Page MenuHomePhabricator

Implement ChangeDispatchCoordinator based on RedisLockManager
Closed, ResolvedPublic

Description

Our current implementation of ChangeDispatchCoordinator relies on global MySQL locks, which hogs connections to the master DB, and may lose locks when these connections are reset by a watchdog.

@aaron suggested to use Redis based locks instead.

When implementing ChangeDispatchCoordinator based on RedisLockManager, please take care to closely replicate the semantics of the existing SqlChangeDispatchCoordinator.

Event Timeline

Change 325640 had a related patch set uploaded (by Ladsgroup):
[very WIP] [Draft] [DNM] [I can't emphasize enough] Add RedisLockSqlChangeDispatchCoordinator

https://gerrit.wikimedia.org/r/325640

@aaron: Hey, I'm working on this but it seems that RedisLockManager (and LockManagers in general) doesn't have lock lookup or I couldn't find it. Can you clarify if lock managers have something equivalent to Database::lockIsFree ?

There is no analogous method. Maybe a non-blocking engageClientLock() call can replace the isClientLockUsed() call? Seems like chd_lock is used to determine whether to do a non-blocking check first before a blocking acquisition (which could race anyway, which I guess just effects runtime?).
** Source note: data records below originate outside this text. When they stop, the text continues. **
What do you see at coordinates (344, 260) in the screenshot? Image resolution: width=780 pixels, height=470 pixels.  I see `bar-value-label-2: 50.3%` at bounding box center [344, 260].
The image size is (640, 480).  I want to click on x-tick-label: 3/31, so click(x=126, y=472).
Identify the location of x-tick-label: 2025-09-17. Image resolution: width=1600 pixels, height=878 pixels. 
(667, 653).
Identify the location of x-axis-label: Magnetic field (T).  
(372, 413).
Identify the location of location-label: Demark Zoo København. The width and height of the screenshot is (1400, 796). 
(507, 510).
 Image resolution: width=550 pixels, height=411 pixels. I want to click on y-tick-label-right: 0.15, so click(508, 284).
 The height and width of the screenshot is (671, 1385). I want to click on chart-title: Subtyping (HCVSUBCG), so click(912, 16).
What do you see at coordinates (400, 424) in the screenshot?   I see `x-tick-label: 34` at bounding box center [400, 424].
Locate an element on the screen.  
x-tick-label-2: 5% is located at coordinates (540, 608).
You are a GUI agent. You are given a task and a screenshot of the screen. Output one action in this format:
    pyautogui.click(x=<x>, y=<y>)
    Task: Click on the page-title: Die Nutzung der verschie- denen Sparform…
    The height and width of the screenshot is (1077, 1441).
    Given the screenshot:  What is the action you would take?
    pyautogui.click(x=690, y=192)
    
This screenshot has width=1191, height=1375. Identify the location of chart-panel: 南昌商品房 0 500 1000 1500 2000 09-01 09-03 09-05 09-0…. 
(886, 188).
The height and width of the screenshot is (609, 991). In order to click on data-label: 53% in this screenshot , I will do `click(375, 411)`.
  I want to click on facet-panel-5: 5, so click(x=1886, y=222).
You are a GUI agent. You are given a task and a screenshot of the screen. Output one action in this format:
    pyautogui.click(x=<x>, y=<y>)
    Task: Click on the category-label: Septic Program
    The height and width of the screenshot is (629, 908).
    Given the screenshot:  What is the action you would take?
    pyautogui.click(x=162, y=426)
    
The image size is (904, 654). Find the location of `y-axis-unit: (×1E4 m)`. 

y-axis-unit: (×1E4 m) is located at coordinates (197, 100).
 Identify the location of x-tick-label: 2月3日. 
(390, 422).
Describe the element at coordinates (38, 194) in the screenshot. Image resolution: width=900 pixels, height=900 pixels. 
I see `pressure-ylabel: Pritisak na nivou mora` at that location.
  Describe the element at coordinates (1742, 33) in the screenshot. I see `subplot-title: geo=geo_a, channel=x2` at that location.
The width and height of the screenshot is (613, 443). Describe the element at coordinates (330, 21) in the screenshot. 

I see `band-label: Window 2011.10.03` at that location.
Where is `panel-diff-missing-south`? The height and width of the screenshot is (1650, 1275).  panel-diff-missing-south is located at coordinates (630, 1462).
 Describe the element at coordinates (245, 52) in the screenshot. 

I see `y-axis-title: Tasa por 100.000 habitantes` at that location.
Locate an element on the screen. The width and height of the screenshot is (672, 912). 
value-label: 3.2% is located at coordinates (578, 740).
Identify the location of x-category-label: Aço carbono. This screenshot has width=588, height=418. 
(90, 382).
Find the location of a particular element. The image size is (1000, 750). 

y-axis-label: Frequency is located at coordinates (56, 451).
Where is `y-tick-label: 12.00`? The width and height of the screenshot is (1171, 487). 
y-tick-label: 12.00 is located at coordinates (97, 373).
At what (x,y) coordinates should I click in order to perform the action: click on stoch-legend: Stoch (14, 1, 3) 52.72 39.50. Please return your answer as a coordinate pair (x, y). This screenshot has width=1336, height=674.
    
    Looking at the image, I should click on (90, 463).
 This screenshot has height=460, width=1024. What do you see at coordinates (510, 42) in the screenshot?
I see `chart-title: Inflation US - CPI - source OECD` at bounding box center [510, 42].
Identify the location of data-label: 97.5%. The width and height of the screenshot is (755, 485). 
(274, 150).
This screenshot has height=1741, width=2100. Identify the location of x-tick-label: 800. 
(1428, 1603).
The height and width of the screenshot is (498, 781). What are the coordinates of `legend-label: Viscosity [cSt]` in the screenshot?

Without looking at the code, it seems we should be able to do without Database::lockIsFree. It's nice to do a check first to avoid a more expensive attempt to acquire a lock if we already know that that is likely to fail, but in the end, all we need is an atomic way to try to grab a lock, and then know if we got it.

One thing that is important in this context is how stale locks are handled. Does redis know if the owner of a lock has died? Or an orphaned lock stay around forever? Do locks time out?

If the owner fatals, the lock will have to expire (the TTL depends on the LockManager instance config and/or whether the context is CLI or web).

Change 325640 merged by jenkins-bot:
[mediawiki/extensions/Wikibase] Add LockManagerSqlChangeDispatchCoordinator

https://gerrit.wikimedia.org/r/325640

Reopening until this is tested and confirmed.

Change 344750 merged by jenkins-bot:
[mediawiki/extensions/Wikibase@master] Document dispatchingLockManager option in $wgWBRepoSettings

https://gerrit.wikimedia.org/r/344750

It just occurred to me an extra reason to avoid using a db master- master failover is a relative frequent operation: it will happen every time the master mysql is upgraded, or when there is a datacenter failover (2 of those will happen on April/May)- probably there wasn't any safe guard to avoid issues when that happened.

Closing this particular task (which only holds some of the things we need to do in order to actually improve the situation considerably).